The Gambler's Fallacy of assuming the probability of the 10th toss being anything but exactly 50/50 is wrong (assuming the coin is fair).

However, since the probability should be 50/50, you are most likely to get 45 heads and 45 tails over the next 90 throws. So if the proportion of heads was 90% in the first 10 tosses, it will be ~54% over 100 tosses (including the ten before) — regression (moving closer) to the mean (here, 50%).

[Update:] Hadn't noticed it before, but @AndreNicholas got to it before me in the comments.

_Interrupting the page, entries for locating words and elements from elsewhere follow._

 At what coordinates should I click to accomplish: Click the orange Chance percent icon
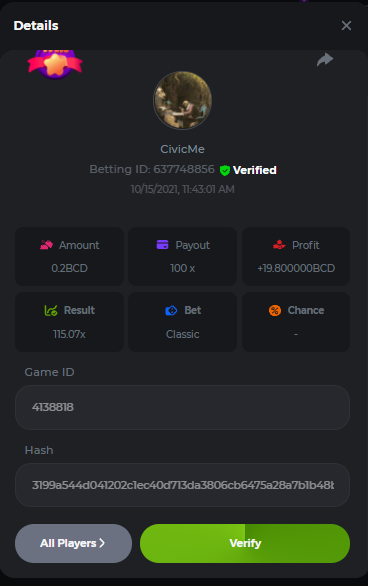(275, 310)
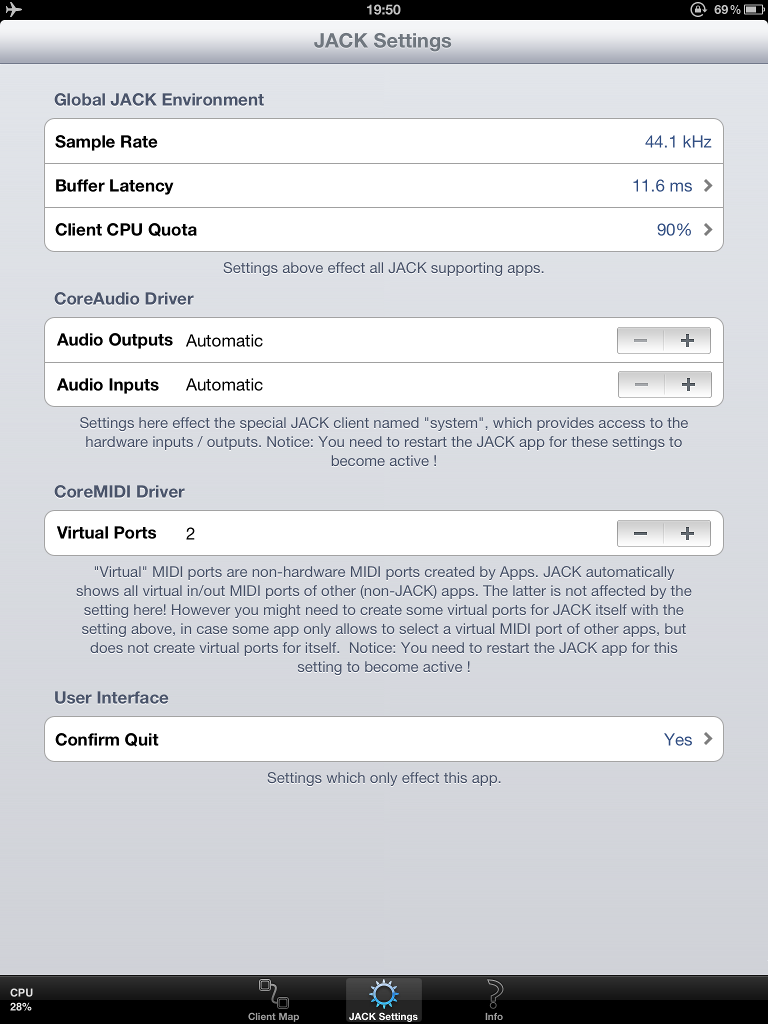768x1024 pixels.
Task: Increase Audio Outputs with plus button
Action: tap(687, 340)
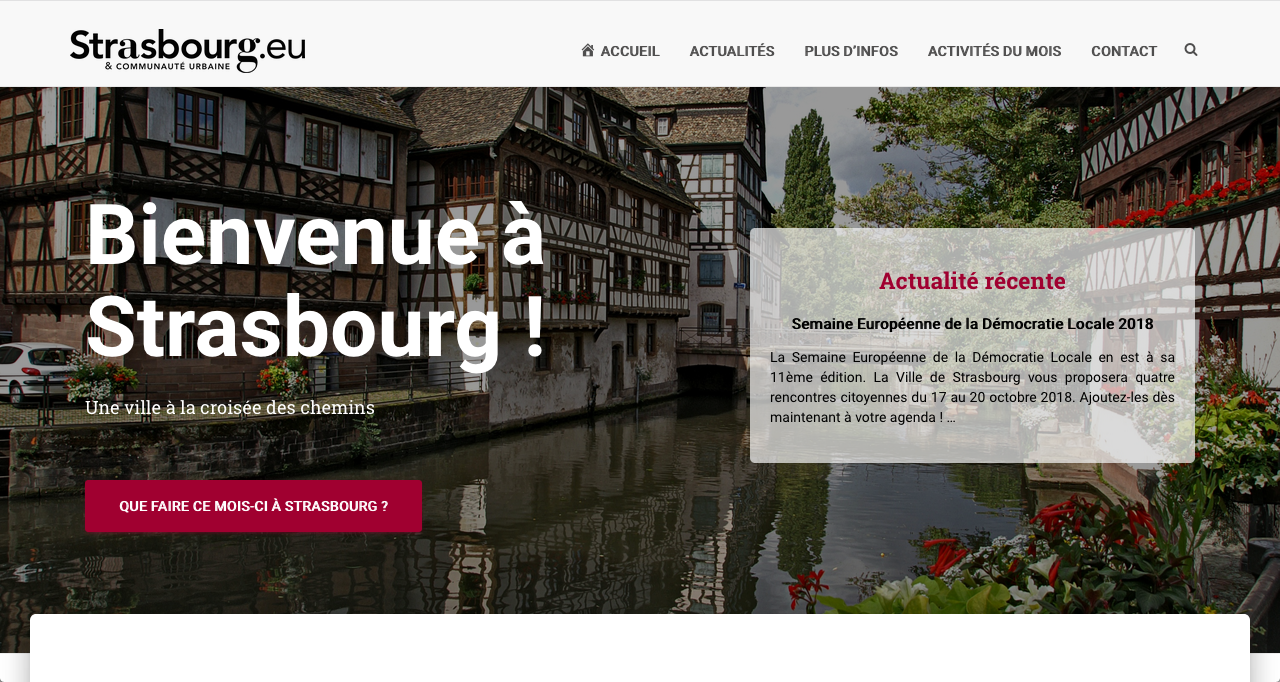Click the 'Actualité récente' heading
This screenshot has width=1280, height=682.
point(972,281)
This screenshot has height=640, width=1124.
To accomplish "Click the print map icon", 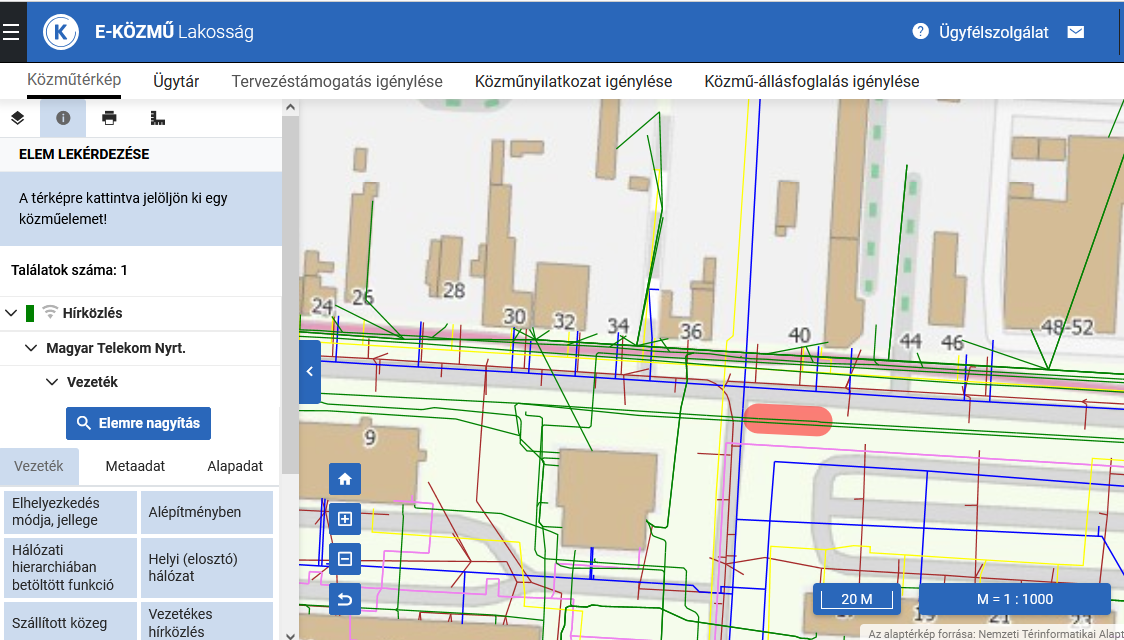I will [109, 118].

This is interesting because it shows how tricky the mind can be. I arrived at this web site after reading the book by Kahneman, "Thinking, Fast and Slow". I do not see contradiction between the gambler´s fallacy and regression towards the mean. According to the regression principle, the best prediction of the next measure of a random variable is the mean. This is precisely what is assumed when considering that each toss is an independent event; that is, the mean (0.5 probability) is the best prediction. This applies for the next event’s theoretical probability and there is no need for a next bunch of tosses. The reason we are inclined to think that after a “long” run of repeated outcomes the best prediction is other than the mean value of a random variable has to do with heuristics. According to Abelson's first law of statistics, "Chance is lumpy". I quote Abelson: "People generally fail to appreciate that occasional long runs of one or the other outcome are a natural feature of random sequences." Some studies have shown that persons are bad generators of random numbers. When asked to write down a series of chance outcomes, subjects tend to avoid long runs of either outcome. They write sequences that quickly alternate between outcomes. This is so because we expect random outcomes to be "representative" of the process that generates them (a problem related to heuristics). Therefore, assuming that the best prediction for a tenth toss in you example should be other than 0.5, is a consequence of what unconsciously (“fast thinking”) we want to be represented in our sample. Fool gamblers are bad samplers. Alfredo Hernandez


The Gambler's Fallacy is the incorrect belief that after a sequence of random events of one kind, the next event is more likely to be of an opposite or different kind. In the case of an equilibrium coin toss, odds of the next event are the same as the previous event, that is of equal chance. That is not inconsistent with our sense that things tend to even out over time as long as we appreciate that time is not defined as a single event but as a sequence.

A coin toss involves random chance the result of which cannot be determined but only described probabilistically as 50/50 per event and as something tending toward a mean of 50/50 in an indefinite sequence of such events.